I could not help being impressed by the professionalism of people like The Temptations and the Four Tops, used to being backed by the Funk Brothers, having to sing live with the house bands on those light ents shows so popular in the '70s, fronted by Lulu, Julie Felix, and other acceptable light music figures. There were fine musicians in those bands without a doubt, but not what you would call groovy. The Motown people undoubtedly struggled, with the god-like Levi Stubbs playing it for laughs quite effectively on I Can't Help Myself on, I think, the Lulu Show.

Gladys Knight didn't struggle, though, in a 1973 performance of Midnight Train To Georgia (actually made for the Buddah label) on Top Of The Pops. I had forgotten how truly brilliant Gladys Knight was. She may have had the most soulful voice on Motown - with the obvious exception of Levi. Her original of Heard It Through The Grapevine defines commercial funk.

It was the best thing on the show, and in complete contrast to the typically self-indulgent staging of Heatwave on Jools Holland's show, with Jools himself tinkling the ivories, various other luminaries on the jam session, and cutaways of Al Murray in the crowd. Martha Reeves, bless her, who does so much to keep the Motown candle burning brightly, was just not at the races.

If you want to recapture the rush of excitement you had when you heard Heatwave for the first time, try Joan Osborne performing it with the Funk Brothers in the film Standing In The Shadows of Motown (also on You Tube - what isn't?).

It's one of the sexiest performances ever captured on film. If you look up the meaning of the expression "up for it" in the dictionary, you'll find a picture of Joan. She has a child by one of the Grateful Dead with whom she toured for a few years, but says she enjoys sexual encounters with women as well. I just throw that in for all my one-handed readers.

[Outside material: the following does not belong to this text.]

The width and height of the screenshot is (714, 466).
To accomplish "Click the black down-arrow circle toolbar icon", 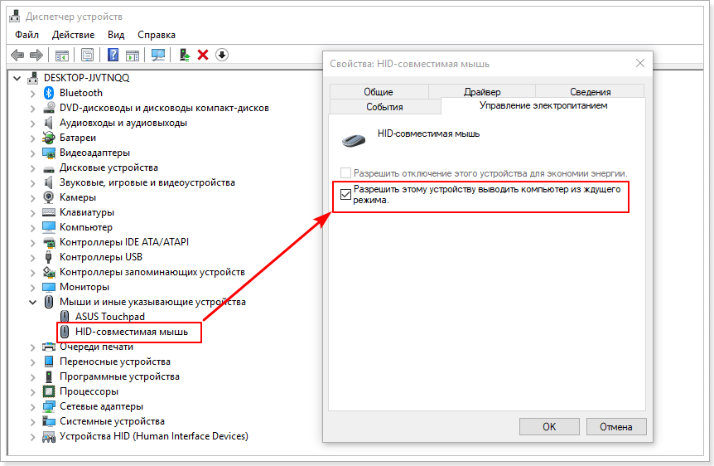I will point(221,55).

Thanks to BBC4 for bringing all this joy to an old man, and let us not forget BBC3 either, home of Family Guy. These are the two jewels in the BBC's crown, alongside Radio Four and Five Live - mainly for Fighting Talk.

Not much use for the rest of it, I am afraid. Radio Three used to get my custom on a Sunday night when Andy Kershaw was there, and I thought BBC local radio a useful service when it employed me.

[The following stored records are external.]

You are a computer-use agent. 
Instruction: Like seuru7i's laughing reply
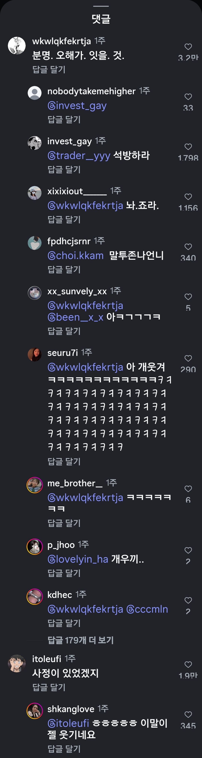point(188,358)
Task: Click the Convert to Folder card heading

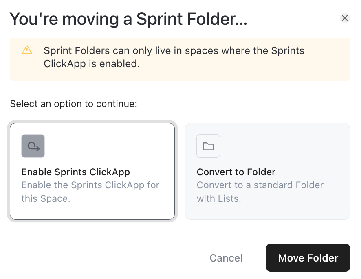Action: tap(236, 172)
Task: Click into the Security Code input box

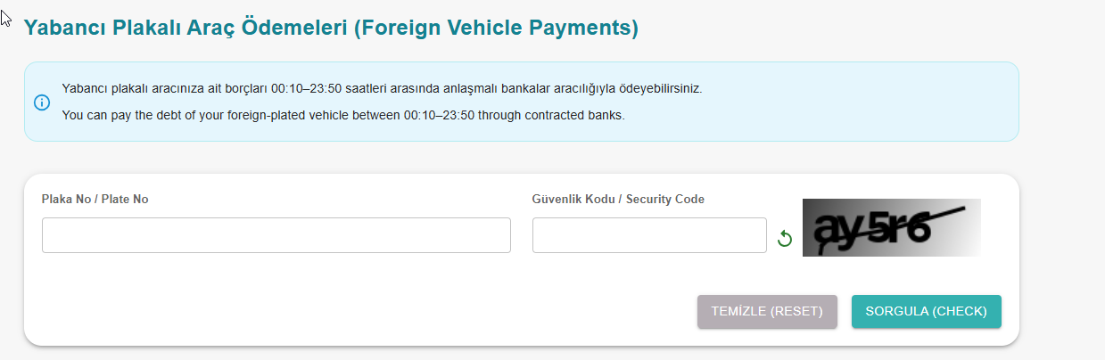Action: pyautogui.click(x=648, y=235)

Frankly, since I left I have only ever listened by accident, or for the purposes of my Guardian radio column. Not to say it did not perform a useful public service in keeping people like Anne Diamond (Radio Oxford) and Henry Kelly (Berkshire) off reality TV shows, and enabling people like me to entertain a tiny coterie of followers with filth and quirky opinions late at night. But now it is no longer providing a life support system for the careers of people like me, Terry Christian, the great James H Reeve, and others, it is time for local radio to be handed over to the community, to the pirates, to anybody who isn't going to play Holding Back The Years while pleading with the dwindling band of listeners to text in with their favourite flavour of crisps or what the first car they ever owned was.

This is not something I have dealt with in detail in my Guardian column because there are some hugely talented people who work in local radio, and I have some good friends still clinging to that wreckage.

It is the publicly funded, hugely overpaid, entirely unnecessary layer of management, dreaming up national strategies - Dave and Sue anyone? - for what started out as, and should still be, local services. However many focus groups are consulted, these grand plans always come down to the same thing; Simply Red records "for the ladies," and bright and interactive speech breakfast shows (text us or email us now with your favourite biscuit).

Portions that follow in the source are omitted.